__CONJUNTO DE TAREAS__:
A – Según el fragmento del texto, ¿qué marco penal está previsto para el homicidio?
B – Transcribe del fragmento del texto el pasaje que va desde "Lo cierto es" hasta "15 a 25 años.", ambos incluidos.
C – Indica si cada afirmación concuerda con el fragmento del texto y cita las palabras que lo deciden: (i) el rol de cuidadora hace a la mujer menos proclive al delito; (ii) el asesinato tiene un marco penal de 15 a 25 años de prisión; (iii) los estudios recientes sobre población femenina encarcelada se centraron en mujeres condenadas por asesinato.

__FRAGMENTO DEL TEXTO__:
____________________
Asimismo, abundante evidencia empírica demuestra que la mujer, cuando mata, lo hace en el entorno que mejor conoce que es el doméstico, aquel que tradicionalmente le ha sido asignado en virtud de estereotipos atribuidos a su género. Recientes estudios sobre población femenina encarcelada sugieren que el rol de cuidadora que se encomienda a la mujer en ese contexto no la hace menos proclive al delito, como antes se pensaba, sino todo lo contrario. Las múltiples y extremas renuncias que conlleva hacer frente a las necesidades familiares la colocan, desde edades muy tempranas, en una situación que condiciona sus decisiones y, en no pocas ocasiones, explica, al menos indirectamente, el origen de su actividad criminal. No obstante, estos últimos análisis se han realizado respecto de mujeres privadas de libertad por delitos muy diversos por lo que habría que desarrollar investigaciones centradas de forma más específica en las que cumplen condena por asesinato.
Con todo, hay razones para pensar que la actual regulación de la prisión permanente revisable asegura, en cierta medida, una presencia femenina entre los condenados desproporcionada en relación con la población penitenciaria en su conjunto.
¿Doble agravación de la responsabilidad penal?
Lo cierto es que el fundamento y, por tanto, la legitimidad de la prisión permanente en estos casos es dudosa. La especial vulnerabilidad de la víctima constituye un factor clave para apreciar la alevosía (la propia selección de una víctima inerme supone asegurar el resultado muerte sin el riesgo que pueda proceder de su defensa), lo que explica la agravación de la responsabilidad penal. En efecto, la muerte dolosa de una persona se califica como asesinato por razón de esta circunstancia y, de esta manera, pasamos de un marco penal de 10 a 15 años de prisión, previsto para el homicidio, a otro que va de 15 a 25 años.
____________________
__ENTRADAS DE DATOS__:
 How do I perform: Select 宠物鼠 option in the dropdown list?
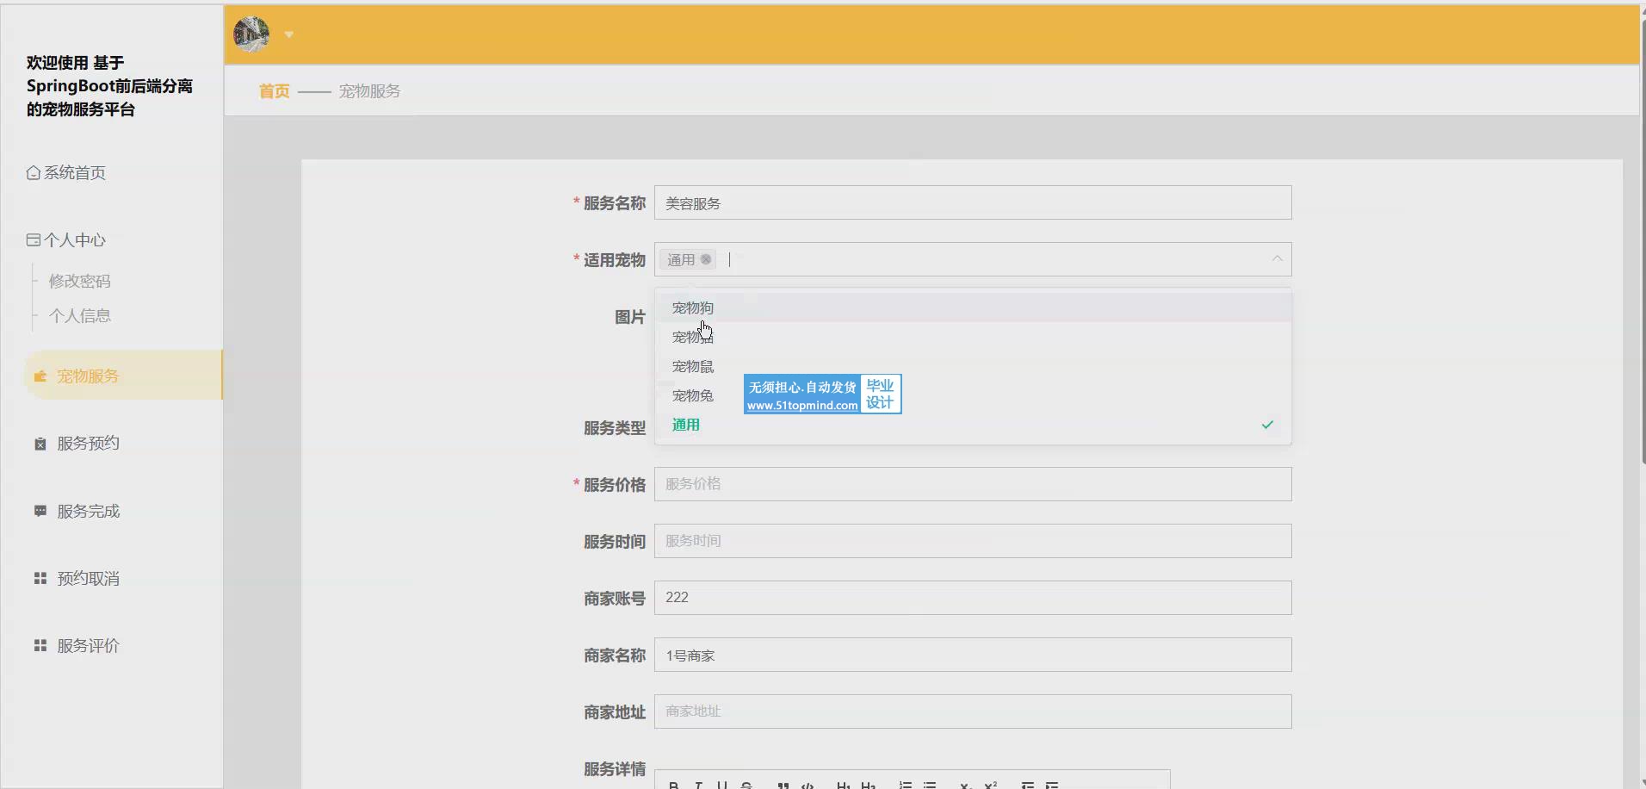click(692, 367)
____________________
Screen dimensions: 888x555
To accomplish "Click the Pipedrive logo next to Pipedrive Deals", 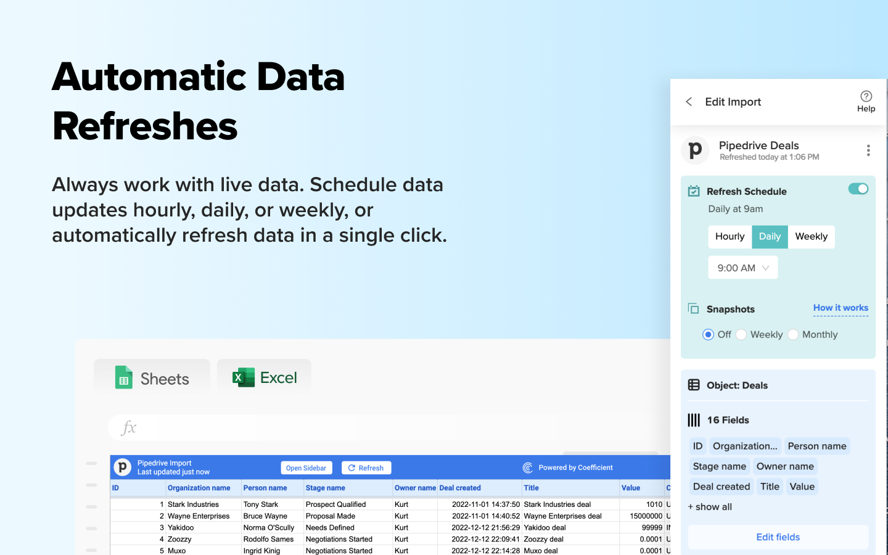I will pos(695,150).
____________________
__SOLUCIONES DEL EJERCICIO__:
A – De 10 a 15 años de prisión.

B –
Lo cierto es que el fundamento y, por tanto, la legitimidad de la prisión permanente en estos casos es dudosa. La especial vulnerabilidad de la víctima constituye un factor clave para apreciar la alevosía (la propia selección de una víctima inerme supone asegurar el resultado muerte sin el riesgo que pueda proceder de su defensa), lo que explica la agravación de la responsabilidad penal. En efecto, la muerte dolosa de una persona se califica como asesinato por razón de esta circunstancia y, de esta manera, pasamos de un marco penal de 10 a 15 años de prisión, previsto para el homicidio, a otro que va de 15 a 25 años.

C –
(i) No: "no la hace menos proclive al delito, como antes se pensaba, sino todo lo contrario".
(ii) Sí: "a otro que va de 15 a 25 años".
(iii) No: "se han realizado respecto de mujeres privadas de libertad por delitos muy diversos".